O QUE VAI OCORRER COM A NETA

De acordo com o avô, a menina está sob acompanhamento de psicólogos e se calou sobre o episódio, nem confirma ter feito, nem nega. O Conselho Tutelar de Patos de Minas está acompanhando o caso e a Polícia Civil investiga o incêndio.

O homem relatou que conversou com a neta muito rapidamente depois do ocorrido, mas que não quis se aprofundar no assunto para não aumentar o sofrimento dela. "Eu só disse que ela não tem culpa de nada, falei: 'o vovô te perdoa'".

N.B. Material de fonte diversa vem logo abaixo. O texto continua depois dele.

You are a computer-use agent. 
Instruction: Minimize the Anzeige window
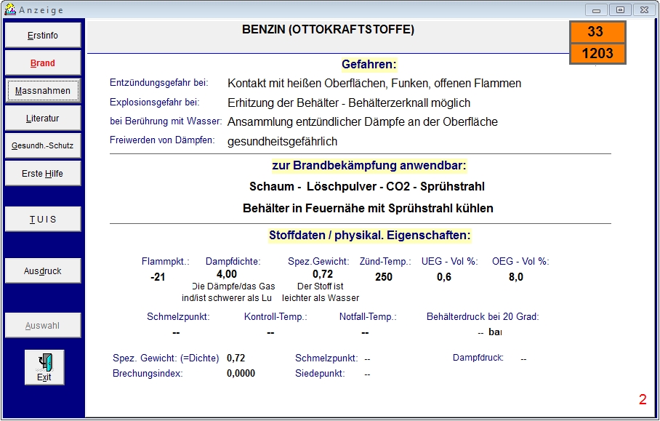596,10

O idoso contou que a sua neta toma remédio há muitos anos para controlar a bipolaridade e relatou o seu comportamento na escola. “Há problemas pontuais. Na escola, às vezes, ela fica agressiva e vai para a secretaria, mas eles já sabem do caso. Os professores a elogiam muito, dizem que ela é muito inteligente. De fato, é mesmo, gosta de artes, desenha muito bem”, afirmou o avô.

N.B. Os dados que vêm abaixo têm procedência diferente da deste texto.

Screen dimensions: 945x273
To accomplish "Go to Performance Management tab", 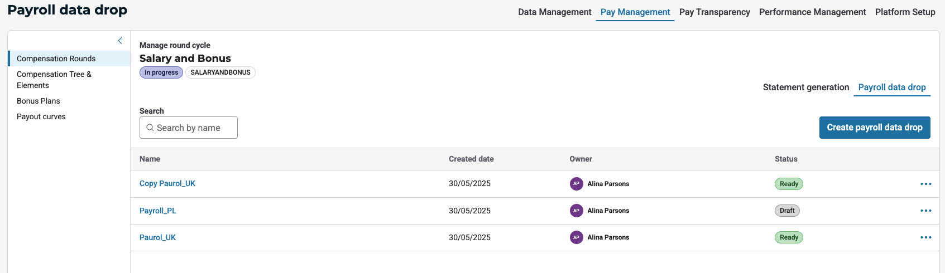I will [x=812, y=12].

“Aquele trem [o celular] vai fuçando a mente da pessoa e leva a fazer esse tipo de coisa. A gente gostava que ela visse desenhos bíblicos, mas ela acabou entrando nesses sites de magia negra. Mesmo assim, não posso afirmar que ela fez [atear o fogo que desencadeou o incêndio] porque não vi. Eu, como avô, não acredito que ela tenha feito isso. Mas, se fez, está perdoada”, disse o avô que tem outro filho e mais três netos.